Our Great Gallery Of Ghosts [appearing in the 5/1 Tribune]

From residents and tourists alike, Chicago keeps its secrets.

Behind every statue is a hidden back story…every beach, a treasure of buried loves and lies…every urban splendor, a dreamer’s struggle to make it happen…every cemetery, a history of creators and criminals. Our most benign secret may be 7300 acres of lush park lands and shore lines. The largest park district in the US boasting 552 parks, 38 beaches, and an annual budget of almost $400 million.

Few of these facts are what will be luring thousands starting again this spring. With a remarkable 8% of the city’s acreage devoted to open nature, visitors will be embracing our preserved nature with everything from the fury of ball and beach games to the fun of picnics and pleasant day-dreams.

Without their knowledge, though, ghosts will be out there with them….!

Grant Park is our oldest, founded as Lake Park in 1844. By 1901 it took the name of President Grant, in 1926 added the Lincoln Monument, in 1927 the renowned rococo Buckingham Fountain, in 1931 the Petrillo Music Shell hosting today’s Jazz & Blues Festivals, in 1933 the Columbus monument, in1968 the whole-world-is-watching demonstrations during the Democratic Convention, in 2008 the national rally celebrating Barack Obama’s victory. Nearby are unmarked graves of thousands of Southern prisoners who died ugly deaths in what was called Camp Douglas during the Civil War.

So. This year’s strollers, runners, and picnickers will be sharing the same spaces with some of our city’s best and worst ghosts.

Ten miles due west of our earliest park is one of our latest: Columbus Park. Jens Jensen was an architectural dreamer who shared the same vision of Frank Lloyd Wright’s “prairie school.” Between 1916 and 1920, Jensen took the empty farm lands and sand dunes hugging the western borders of the city to craft his “balm for the human soul” in the form and feel of the American Midwest. The ghosts here are less known, for they hide far outside the limelight of Grant Park. And yet how many childhood echoes and lovers’ whispers still haunt its still lush greenery.
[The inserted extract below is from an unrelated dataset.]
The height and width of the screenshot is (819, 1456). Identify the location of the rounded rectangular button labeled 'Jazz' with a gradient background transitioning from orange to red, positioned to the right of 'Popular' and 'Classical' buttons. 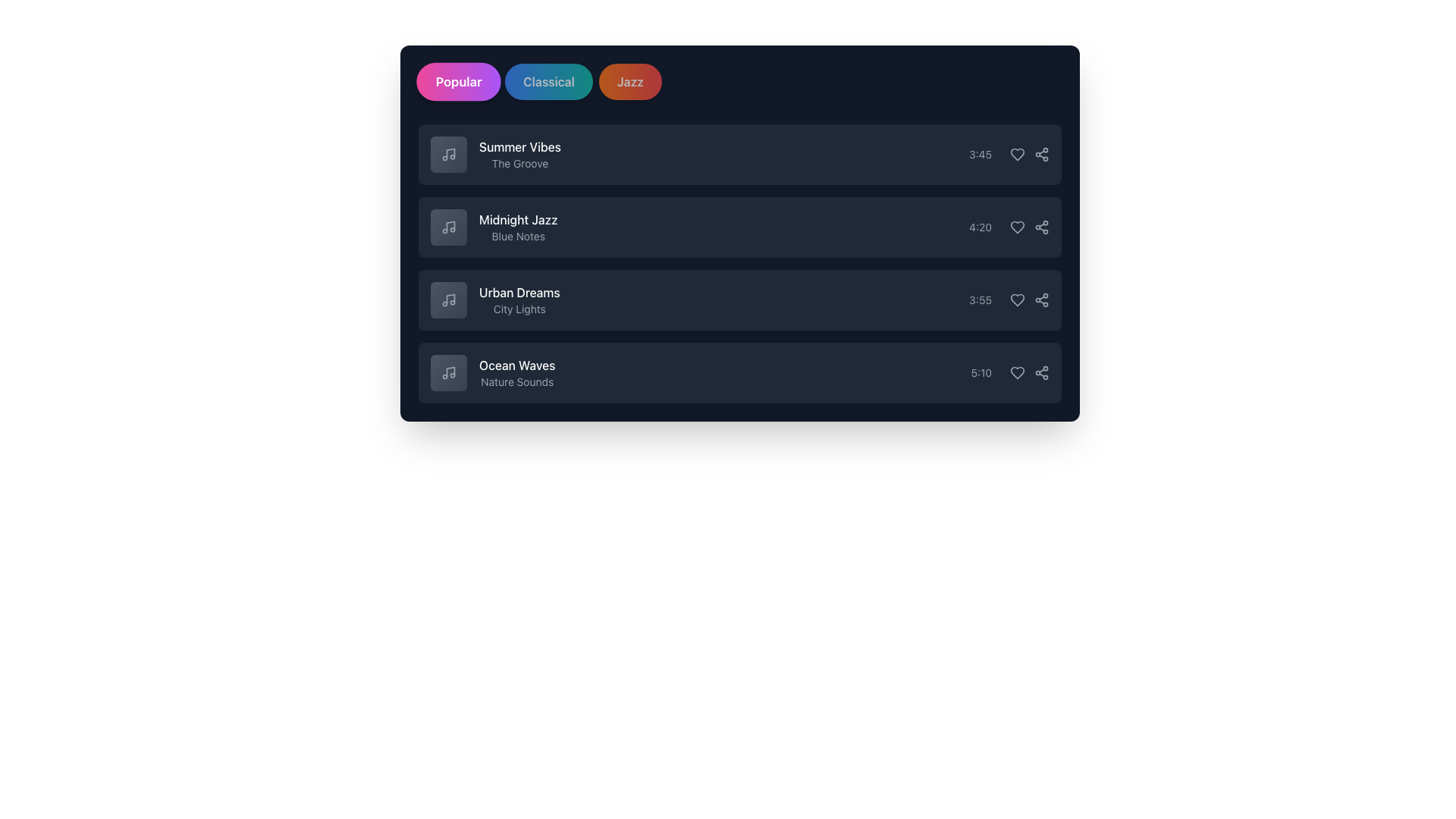
(630, 82).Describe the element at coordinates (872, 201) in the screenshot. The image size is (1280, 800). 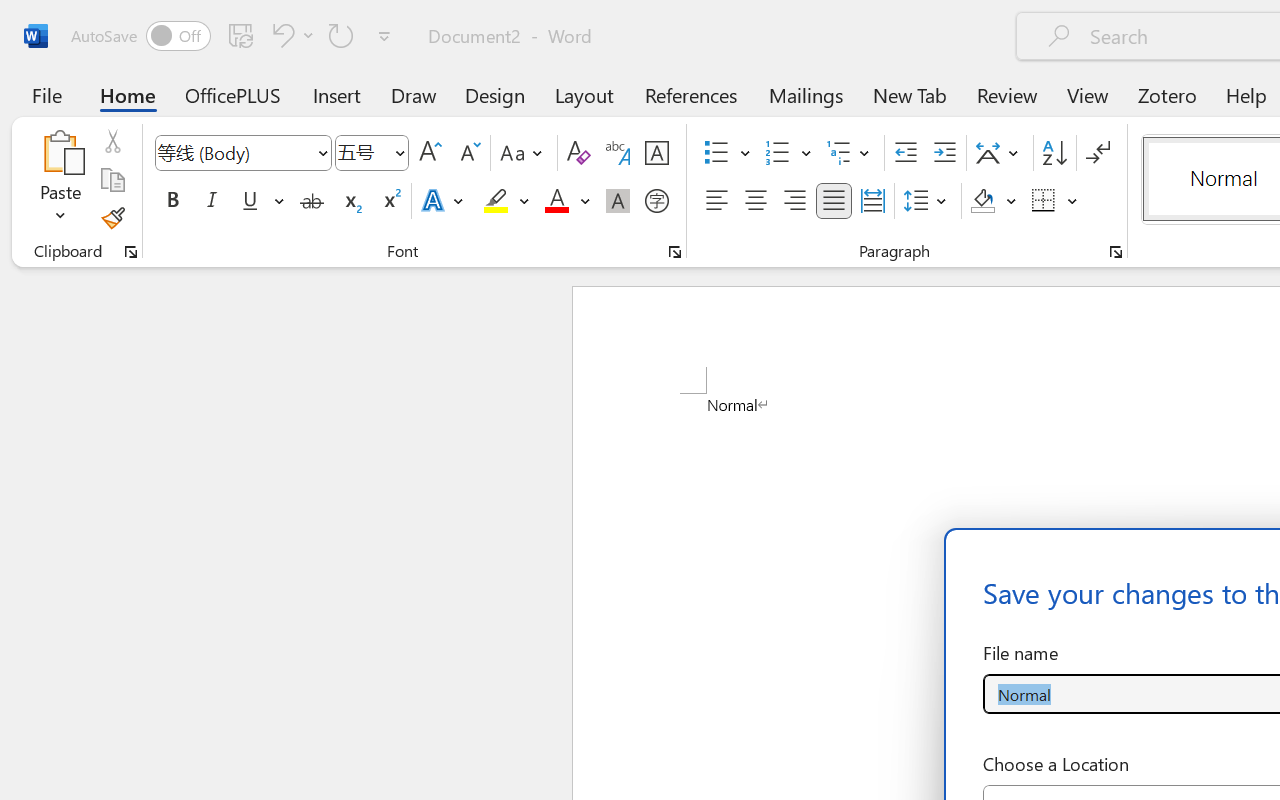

I know, for I was among them.

Between Grant and Columbus are prized parks like Lincoln, Jackson, Washington, Garfield, Douglas, Humboldt, and now Millennium. The secret histories of their ghosts — some still living — are left for this year’s visitors to guess for themselves. Or, in City Hall’s archives, to discover for themselves.

Welcome to everything you ever wanted to know or forget about Chicago.